— START OF Data listing —

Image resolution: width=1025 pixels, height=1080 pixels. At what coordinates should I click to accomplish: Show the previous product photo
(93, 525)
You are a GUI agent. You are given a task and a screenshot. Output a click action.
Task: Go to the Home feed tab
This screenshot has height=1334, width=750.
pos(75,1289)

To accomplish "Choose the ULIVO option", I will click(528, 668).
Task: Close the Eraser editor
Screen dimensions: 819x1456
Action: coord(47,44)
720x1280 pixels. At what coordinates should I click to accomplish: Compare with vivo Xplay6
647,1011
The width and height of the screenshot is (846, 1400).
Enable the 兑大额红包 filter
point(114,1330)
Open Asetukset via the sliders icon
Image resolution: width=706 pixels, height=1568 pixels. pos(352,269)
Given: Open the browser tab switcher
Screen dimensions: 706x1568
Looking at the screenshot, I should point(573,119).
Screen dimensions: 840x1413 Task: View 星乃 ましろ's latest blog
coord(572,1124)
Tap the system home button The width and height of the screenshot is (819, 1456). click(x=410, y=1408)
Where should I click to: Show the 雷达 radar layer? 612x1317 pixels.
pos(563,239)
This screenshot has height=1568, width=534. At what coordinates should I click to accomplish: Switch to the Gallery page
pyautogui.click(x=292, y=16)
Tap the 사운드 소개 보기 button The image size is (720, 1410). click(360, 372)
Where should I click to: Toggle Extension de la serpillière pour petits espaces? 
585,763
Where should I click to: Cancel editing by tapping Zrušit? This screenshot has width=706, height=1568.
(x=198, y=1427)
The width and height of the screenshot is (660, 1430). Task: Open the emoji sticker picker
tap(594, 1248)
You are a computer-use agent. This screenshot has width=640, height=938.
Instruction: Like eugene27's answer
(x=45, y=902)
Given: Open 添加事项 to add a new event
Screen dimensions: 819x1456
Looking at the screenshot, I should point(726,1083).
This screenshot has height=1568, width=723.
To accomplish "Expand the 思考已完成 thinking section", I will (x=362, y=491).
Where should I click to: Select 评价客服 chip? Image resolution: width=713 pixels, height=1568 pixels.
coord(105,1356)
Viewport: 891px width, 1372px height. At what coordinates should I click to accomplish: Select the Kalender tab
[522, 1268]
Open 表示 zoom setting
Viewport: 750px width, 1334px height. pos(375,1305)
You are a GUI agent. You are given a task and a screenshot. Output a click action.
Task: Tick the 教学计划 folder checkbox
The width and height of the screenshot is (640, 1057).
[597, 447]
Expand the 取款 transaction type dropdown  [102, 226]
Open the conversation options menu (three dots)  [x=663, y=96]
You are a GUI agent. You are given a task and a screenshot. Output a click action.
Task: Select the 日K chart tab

— END OF Data listing —

◆ **Short exercise**:
Please transcribe the lines of the listing above, from the line containing "Tap the 사운드" through the line containing "coord(105,1356)", inclusive, reproducing each one precisely.

◆ **Response**:
Tap the 사운드 소개 보기 button The image size is (720, 1410). click(360, 372)
Where should I click to: Toggle Extension de la serpillière pour petits espaces? 
585,763
Where should I click to: Cancel editing by tapping Zrušit? This screenshot has width=706, height=1568.
(x=198, y=1427)
The width and height of the screenshot is (660, 1430). Task: Open the emoji sticker picker
tap(594, 1248)
You are a computer-use agent. This screenshot has width=640, height=938.
Instruction: Like eugene27's answer
(x=45, y=902)
Given: Open 添加事项 to add a new event
Screen dimensions: 819x1456
Looking at the screenshot, I should point(726,1083).
This screenshot has height=1568, width=723.
To accomplish "Expand the 思考已完成 thinking section", I will (x=362, y=491).
Where should I click to: Select 评价客服 chip? Image resolution: width=713 pixels, height=1568 pixels.
coord(105,1356)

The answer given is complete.